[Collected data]
[Start of Attachment]
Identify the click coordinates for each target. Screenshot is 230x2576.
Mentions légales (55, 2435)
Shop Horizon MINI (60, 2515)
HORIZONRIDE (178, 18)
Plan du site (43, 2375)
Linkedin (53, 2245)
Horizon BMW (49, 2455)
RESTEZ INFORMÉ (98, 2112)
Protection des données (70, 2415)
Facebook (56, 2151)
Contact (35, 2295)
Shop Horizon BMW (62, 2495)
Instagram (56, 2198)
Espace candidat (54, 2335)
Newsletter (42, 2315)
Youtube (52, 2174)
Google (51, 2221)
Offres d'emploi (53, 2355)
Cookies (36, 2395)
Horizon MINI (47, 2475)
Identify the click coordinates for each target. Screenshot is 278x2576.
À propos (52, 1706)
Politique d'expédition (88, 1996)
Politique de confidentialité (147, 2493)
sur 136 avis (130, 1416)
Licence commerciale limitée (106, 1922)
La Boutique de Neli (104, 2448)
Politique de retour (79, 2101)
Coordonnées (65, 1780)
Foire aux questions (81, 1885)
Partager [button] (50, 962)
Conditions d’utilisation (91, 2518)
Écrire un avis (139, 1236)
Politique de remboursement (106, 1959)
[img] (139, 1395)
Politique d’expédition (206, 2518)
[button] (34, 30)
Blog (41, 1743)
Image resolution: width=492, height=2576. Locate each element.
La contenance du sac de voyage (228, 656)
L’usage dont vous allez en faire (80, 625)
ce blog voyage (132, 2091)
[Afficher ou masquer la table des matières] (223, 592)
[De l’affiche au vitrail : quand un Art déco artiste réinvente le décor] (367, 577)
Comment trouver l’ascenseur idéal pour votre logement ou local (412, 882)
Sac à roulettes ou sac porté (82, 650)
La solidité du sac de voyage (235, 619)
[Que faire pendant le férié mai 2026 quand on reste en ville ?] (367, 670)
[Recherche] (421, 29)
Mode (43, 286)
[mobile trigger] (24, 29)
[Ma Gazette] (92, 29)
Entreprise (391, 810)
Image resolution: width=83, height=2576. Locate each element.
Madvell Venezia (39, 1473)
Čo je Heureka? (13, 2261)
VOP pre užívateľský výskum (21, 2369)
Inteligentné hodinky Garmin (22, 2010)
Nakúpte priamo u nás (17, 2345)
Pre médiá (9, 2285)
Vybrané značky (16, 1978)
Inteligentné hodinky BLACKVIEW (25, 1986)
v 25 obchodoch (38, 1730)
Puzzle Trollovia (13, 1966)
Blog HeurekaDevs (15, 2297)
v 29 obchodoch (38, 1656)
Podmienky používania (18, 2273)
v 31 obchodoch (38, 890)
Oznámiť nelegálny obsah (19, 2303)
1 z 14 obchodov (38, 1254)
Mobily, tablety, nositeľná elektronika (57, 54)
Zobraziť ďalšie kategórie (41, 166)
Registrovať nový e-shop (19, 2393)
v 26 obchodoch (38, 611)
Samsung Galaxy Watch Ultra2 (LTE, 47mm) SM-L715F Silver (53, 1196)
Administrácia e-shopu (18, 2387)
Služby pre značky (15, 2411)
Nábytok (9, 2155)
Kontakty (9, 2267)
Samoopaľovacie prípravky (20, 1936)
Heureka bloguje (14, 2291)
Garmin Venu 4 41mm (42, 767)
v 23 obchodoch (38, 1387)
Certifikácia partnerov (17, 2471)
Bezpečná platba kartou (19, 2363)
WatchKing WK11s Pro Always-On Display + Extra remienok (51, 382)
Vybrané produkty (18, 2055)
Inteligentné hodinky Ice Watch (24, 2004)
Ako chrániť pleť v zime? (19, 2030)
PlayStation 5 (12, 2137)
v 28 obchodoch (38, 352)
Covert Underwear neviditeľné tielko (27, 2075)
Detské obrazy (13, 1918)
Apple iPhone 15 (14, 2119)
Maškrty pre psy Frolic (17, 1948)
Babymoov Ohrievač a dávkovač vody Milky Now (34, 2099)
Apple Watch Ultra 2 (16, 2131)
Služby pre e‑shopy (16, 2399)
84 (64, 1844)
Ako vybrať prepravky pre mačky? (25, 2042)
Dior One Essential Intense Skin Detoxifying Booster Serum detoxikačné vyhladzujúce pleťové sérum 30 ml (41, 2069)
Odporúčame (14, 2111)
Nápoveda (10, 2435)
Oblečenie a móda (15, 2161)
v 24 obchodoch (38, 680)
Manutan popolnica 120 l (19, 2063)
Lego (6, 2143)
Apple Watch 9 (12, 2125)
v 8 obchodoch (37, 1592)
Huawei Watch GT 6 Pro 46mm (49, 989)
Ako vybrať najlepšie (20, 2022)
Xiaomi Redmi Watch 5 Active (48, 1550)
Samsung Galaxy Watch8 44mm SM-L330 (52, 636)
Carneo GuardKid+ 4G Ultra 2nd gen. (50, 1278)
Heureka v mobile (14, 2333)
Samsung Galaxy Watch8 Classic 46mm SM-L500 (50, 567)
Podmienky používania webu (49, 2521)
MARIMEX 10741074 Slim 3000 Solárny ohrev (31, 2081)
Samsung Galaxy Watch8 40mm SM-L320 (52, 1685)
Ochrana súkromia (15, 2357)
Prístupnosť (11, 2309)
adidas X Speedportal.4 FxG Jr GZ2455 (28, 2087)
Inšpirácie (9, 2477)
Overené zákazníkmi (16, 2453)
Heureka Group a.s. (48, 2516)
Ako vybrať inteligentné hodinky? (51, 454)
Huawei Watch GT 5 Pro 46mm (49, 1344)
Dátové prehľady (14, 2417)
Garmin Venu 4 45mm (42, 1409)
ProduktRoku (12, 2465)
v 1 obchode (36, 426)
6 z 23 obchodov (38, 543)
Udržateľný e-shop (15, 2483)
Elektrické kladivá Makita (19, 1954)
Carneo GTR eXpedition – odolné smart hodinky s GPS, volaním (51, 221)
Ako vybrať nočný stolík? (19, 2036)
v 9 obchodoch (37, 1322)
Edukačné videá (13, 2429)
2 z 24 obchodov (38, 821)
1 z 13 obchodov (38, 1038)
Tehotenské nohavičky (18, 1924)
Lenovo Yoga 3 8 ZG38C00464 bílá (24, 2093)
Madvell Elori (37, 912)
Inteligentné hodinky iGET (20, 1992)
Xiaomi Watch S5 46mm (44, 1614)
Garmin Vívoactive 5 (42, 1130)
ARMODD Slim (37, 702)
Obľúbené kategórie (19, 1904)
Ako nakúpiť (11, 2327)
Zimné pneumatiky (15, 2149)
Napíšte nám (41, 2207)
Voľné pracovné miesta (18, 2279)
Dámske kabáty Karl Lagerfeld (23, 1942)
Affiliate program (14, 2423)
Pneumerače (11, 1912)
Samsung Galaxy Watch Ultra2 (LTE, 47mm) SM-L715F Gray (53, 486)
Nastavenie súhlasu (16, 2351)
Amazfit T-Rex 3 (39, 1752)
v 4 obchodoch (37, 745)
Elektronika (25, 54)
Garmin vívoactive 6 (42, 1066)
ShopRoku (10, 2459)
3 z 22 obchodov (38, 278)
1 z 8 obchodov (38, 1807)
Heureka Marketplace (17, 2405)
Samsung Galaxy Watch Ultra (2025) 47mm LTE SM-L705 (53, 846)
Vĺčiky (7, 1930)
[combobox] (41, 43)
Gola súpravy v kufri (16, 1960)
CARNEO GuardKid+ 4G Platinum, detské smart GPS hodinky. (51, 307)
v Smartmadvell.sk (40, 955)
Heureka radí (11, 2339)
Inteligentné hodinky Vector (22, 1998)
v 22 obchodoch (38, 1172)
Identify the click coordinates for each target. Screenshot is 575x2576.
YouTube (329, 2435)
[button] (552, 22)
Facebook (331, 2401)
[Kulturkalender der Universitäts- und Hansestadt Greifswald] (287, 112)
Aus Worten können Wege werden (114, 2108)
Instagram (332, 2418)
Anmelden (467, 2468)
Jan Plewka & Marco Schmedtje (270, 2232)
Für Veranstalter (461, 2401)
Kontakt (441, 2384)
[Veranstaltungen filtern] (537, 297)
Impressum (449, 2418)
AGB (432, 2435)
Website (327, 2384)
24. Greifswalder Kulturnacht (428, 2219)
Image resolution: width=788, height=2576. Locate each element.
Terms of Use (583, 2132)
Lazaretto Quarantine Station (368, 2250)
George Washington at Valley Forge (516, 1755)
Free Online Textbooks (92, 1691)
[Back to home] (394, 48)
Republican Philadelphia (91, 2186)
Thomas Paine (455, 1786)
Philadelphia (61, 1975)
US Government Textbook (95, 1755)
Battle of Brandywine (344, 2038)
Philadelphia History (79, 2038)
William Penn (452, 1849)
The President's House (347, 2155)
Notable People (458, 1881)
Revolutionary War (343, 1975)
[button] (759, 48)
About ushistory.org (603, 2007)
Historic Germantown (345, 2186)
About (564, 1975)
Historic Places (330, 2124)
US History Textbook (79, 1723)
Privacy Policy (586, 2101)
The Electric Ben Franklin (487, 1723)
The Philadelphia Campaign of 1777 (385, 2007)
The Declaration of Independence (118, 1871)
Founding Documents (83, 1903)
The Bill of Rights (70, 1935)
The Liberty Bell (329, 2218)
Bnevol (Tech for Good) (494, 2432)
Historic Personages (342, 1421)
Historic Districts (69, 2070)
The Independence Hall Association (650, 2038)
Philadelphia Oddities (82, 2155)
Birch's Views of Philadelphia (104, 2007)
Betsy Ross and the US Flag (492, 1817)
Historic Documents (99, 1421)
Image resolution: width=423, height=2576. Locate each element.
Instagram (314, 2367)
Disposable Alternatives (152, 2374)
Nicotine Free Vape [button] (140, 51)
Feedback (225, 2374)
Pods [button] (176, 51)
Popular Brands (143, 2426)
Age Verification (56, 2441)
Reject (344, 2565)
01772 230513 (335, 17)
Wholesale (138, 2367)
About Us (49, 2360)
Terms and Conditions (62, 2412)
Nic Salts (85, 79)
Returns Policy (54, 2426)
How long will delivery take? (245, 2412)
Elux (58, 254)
[End of Attachment]
→ Work instructions: Take exactly the lines from the one containing "Xiaomi Redmi Watch 5 Active (48, 1550)" through the one containing "Prístupnosť (11, 2309)" in the data above, and output them with nothing added.

→ The completed task:
Xiaomi Redmi Watch 5 Active (48, 1550)
Samsung Galaxy Watch8 44mm SM-L330 (52, 636)
Carneo GuardKid+ 4G Ultra 2nd gen. (50, 1278)
Heureka v mobile (14, 2333)
Samsung Galaxy Watch8 Classic 46mm SM-L500 (50, 567)
Podmienky používania webu (49, 2521)
MARIMEX 10741074 Slim 3000 Solárny ohrev (31, 2081)
Samsung Galaxy Watch8 40mm SM-L320 (52, 1685)
Ochrana súkromia (15, 2357)
Prístupnosť (11, 2309)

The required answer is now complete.